Source data Start Marker
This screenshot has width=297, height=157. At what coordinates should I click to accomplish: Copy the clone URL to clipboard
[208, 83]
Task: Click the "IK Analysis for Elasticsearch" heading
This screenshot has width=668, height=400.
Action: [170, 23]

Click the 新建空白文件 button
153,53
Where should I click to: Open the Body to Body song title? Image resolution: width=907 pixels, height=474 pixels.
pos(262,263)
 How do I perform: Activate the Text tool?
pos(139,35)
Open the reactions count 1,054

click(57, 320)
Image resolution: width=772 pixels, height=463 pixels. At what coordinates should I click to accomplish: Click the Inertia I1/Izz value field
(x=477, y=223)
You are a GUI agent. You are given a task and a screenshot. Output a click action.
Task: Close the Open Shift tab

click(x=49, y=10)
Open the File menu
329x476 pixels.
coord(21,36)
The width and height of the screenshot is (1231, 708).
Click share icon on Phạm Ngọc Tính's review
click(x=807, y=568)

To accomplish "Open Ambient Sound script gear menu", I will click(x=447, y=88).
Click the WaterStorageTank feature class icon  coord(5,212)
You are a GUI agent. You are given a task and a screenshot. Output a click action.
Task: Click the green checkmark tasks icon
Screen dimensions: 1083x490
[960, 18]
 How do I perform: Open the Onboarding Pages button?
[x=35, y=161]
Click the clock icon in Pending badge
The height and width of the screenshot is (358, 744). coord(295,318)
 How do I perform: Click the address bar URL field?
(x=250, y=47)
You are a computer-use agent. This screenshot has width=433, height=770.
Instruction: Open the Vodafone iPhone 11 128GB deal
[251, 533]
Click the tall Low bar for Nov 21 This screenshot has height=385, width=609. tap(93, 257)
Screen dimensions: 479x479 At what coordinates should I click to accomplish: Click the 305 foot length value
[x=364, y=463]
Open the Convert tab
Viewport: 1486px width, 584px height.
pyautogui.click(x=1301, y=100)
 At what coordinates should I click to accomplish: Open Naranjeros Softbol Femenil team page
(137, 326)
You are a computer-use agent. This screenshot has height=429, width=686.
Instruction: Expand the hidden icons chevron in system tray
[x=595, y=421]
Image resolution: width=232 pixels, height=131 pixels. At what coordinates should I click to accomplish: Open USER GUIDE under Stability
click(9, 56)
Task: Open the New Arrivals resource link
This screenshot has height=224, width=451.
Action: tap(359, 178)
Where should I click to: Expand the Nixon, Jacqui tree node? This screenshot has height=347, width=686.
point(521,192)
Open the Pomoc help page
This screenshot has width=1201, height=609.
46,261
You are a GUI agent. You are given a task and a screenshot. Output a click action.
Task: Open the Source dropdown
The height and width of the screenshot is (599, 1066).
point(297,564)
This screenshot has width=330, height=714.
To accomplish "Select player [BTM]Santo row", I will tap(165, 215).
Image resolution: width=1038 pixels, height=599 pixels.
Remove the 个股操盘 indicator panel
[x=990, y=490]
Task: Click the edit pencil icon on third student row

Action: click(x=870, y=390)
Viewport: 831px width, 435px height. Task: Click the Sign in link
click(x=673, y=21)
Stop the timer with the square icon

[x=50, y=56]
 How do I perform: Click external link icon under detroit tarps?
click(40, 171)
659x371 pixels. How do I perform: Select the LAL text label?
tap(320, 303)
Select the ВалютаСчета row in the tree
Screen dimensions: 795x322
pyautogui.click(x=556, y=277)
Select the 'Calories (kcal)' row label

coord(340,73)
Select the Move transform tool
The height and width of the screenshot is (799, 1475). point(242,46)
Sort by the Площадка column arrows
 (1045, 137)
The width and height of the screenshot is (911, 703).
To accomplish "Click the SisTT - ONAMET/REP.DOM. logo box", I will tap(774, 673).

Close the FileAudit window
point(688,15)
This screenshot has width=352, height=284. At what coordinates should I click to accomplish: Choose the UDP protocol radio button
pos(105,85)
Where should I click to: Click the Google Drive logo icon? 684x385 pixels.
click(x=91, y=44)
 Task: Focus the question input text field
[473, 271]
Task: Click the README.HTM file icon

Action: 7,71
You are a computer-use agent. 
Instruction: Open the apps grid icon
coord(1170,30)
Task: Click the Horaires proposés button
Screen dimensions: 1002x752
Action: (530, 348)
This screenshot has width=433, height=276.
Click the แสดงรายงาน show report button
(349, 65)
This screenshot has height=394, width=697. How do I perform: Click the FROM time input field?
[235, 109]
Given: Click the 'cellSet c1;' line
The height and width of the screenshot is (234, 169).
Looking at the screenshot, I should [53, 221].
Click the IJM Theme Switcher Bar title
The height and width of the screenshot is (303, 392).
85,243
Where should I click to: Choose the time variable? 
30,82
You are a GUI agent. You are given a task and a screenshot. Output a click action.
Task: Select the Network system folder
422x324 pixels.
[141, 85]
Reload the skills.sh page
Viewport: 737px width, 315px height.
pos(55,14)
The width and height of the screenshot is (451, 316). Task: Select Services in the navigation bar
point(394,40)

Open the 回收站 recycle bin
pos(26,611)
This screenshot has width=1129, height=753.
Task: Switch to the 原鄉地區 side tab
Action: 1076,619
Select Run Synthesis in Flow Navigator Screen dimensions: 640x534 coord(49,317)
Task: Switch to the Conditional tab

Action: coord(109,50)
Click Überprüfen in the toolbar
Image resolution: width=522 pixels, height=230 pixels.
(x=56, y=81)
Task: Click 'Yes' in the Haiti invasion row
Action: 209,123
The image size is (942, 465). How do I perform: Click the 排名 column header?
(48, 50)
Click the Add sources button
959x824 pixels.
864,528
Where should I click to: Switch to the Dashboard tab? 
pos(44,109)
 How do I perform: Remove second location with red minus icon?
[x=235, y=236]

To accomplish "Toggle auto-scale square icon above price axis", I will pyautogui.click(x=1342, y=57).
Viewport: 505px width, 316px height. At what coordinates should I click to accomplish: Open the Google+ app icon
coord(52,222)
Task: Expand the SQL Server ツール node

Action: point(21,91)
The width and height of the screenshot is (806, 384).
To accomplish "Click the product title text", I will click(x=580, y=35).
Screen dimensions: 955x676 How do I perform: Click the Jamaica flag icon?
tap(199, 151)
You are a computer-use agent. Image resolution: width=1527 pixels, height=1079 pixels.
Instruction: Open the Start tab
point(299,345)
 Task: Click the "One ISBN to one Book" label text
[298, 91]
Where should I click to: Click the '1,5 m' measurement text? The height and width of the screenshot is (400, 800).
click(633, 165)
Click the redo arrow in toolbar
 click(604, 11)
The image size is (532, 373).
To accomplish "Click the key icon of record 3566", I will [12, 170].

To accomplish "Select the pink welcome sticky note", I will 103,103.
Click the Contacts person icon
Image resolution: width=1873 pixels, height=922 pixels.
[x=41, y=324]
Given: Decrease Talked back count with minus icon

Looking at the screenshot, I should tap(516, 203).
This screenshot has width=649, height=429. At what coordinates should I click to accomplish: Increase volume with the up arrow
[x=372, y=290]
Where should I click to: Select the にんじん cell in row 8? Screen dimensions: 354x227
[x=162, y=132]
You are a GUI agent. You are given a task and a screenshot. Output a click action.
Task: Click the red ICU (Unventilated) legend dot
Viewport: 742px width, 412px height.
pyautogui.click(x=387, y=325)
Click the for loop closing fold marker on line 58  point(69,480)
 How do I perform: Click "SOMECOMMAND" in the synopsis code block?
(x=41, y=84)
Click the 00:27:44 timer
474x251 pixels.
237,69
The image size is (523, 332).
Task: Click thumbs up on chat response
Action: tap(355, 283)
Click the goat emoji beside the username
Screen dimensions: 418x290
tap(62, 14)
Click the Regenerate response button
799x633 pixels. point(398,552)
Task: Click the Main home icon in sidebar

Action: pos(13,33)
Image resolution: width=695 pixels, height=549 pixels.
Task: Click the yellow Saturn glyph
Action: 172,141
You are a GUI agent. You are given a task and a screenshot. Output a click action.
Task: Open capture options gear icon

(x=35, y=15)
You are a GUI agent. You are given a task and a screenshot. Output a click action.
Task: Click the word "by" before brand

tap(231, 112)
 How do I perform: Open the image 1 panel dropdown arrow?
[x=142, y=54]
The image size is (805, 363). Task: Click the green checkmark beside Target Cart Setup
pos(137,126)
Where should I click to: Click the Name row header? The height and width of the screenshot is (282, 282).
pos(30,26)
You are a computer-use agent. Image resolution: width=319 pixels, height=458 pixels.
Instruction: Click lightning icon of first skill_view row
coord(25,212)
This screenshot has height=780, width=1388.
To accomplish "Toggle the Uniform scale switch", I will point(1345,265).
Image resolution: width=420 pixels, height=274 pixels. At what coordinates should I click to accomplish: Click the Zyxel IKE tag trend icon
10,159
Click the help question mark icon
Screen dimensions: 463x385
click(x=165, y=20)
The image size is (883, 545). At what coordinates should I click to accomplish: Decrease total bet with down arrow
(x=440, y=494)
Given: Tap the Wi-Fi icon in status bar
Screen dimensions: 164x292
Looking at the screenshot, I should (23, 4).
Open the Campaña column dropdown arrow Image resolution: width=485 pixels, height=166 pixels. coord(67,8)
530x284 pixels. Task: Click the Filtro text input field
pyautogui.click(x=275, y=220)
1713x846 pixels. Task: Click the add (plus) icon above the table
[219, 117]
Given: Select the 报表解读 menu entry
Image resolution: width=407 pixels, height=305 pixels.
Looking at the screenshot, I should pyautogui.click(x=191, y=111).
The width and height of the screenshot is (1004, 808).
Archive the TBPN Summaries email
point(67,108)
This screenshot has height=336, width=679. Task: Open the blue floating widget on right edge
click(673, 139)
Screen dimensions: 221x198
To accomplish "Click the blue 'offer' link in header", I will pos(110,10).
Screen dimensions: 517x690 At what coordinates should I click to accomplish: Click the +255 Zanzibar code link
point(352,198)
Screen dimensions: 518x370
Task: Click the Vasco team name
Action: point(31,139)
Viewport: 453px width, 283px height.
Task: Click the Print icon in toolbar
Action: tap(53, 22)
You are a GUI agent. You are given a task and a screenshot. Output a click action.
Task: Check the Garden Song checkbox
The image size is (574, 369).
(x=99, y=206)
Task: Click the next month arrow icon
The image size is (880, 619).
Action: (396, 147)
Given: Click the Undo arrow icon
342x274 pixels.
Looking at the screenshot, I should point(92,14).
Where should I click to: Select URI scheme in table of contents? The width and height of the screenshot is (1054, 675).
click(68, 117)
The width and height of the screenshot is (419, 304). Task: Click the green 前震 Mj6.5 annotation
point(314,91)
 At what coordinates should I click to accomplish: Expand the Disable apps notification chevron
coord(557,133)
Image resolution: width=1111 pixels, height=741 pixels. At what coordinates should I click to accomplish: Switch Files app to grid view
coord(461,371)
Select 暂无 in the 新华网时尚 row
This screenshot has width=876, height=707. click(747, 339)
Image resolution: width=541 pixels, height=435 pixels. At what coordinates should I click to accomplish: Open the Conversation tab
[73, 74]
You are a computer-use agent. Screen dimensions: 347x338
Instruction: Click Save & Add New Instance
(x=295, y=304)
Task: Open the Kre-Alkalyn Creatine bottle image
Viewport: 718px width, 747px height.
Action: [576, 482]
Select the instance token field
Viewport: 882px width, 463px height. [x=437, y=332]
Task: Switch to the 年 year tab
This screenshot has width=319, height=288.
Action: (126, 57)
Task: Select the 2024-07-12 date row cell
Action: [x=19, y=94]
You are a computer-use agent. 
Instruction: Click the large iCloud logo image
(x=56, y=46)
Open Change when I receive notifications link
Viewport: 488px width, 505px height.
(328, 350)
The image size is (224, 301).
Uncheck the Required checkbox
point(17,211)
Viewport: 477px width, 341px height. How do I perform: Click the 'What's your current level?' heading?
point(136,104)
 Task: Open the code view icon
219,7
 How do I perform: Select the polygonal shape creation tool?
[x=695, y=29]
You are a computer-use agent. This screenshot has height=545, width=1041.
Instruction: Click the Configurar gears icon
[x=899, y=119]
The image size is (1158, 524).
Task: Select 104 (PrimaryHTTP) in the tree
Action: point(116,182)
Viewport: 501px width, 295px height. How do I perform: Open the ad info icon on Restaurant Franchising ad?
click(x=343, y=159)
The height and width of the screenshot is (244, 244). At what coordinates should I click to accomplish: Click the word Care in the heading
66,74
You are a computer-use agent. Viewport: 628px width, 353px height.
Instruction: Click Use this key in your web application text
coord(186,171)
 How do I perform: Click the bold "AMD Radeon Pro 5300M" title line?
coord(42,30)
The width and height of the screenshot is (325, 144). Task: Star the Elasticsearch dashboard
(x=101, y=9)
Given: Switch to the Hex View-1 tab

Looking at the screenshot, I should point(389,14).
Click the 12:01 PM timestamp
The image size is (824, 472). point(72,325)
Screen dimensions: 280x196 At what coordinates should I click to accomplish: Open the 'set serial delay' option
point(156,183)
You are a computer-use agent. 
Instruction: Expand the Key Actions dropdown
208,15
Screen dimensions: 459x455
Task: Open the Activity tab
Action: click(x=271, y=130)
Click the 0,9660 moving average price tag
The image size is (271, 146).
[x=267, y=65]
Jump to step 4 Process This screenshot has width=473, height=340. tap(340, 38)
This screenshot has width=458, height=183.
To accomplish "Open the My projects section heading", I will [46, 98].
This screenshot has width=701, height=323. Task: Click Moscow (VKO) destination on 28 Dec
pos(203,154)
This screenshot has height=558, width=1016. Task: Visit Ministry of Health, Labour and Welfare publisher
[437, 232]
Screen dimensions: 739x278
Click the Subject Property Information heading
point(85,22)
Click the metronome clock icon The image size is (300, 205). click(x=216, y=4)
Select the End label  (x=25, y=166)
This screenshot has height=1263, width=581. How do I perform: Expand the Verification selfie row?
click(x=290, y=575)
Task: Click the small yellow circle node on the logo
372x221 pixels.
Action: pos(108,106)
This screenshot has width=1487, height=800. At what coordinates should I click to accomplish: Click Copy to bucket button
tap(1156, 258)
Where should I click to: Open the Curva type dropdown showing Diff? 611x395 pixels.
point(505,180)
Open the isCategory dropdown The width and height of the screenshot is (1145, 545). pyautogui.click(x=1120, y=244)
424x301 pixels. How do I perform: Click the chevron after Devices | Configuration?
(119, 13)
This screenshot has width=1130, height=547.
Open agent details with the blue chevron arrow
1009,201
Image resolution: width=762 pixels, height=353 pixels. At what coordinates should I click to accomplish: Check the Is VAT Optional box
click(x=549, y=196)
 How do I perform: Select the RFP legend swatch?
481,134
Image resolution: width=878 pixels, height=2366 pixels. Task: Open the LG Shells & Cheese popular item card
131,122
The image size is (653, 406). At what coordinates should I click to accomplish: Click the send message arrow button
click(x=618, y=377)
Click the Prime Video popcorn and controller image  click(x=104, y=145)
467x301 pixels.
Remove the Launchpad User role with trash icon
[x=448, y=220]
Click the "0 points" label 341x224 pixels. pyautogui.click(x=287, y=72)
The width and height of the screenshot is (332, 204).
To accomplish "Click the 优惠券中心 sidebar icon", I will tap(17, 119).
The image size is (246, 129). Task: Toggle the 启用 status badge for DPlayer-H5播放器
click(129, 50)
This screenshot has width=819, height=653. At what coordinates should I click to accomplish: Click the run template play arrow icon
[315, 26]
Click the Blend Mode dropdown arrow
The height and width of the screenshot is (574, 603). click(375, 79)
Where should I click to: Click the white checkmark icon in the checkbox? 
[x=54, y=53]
Source data End Marker
### Instructions to follow
Among the records above, extract exactly the lines from the line with "Click share icon on Phạm Ngọc Tính's review" to the line with "Click the WaterStorageTank", both lines included, and leave out the rest.

### Solution for this exercise
Click share icon on Phạm Ngọc Tính's review
click(x=807, y=568)

To accomplish "Open Ambient Sound script gear menu", I will click(x=447, y=88).
Click the WaterStorageTank feature class icon  coord(5,212)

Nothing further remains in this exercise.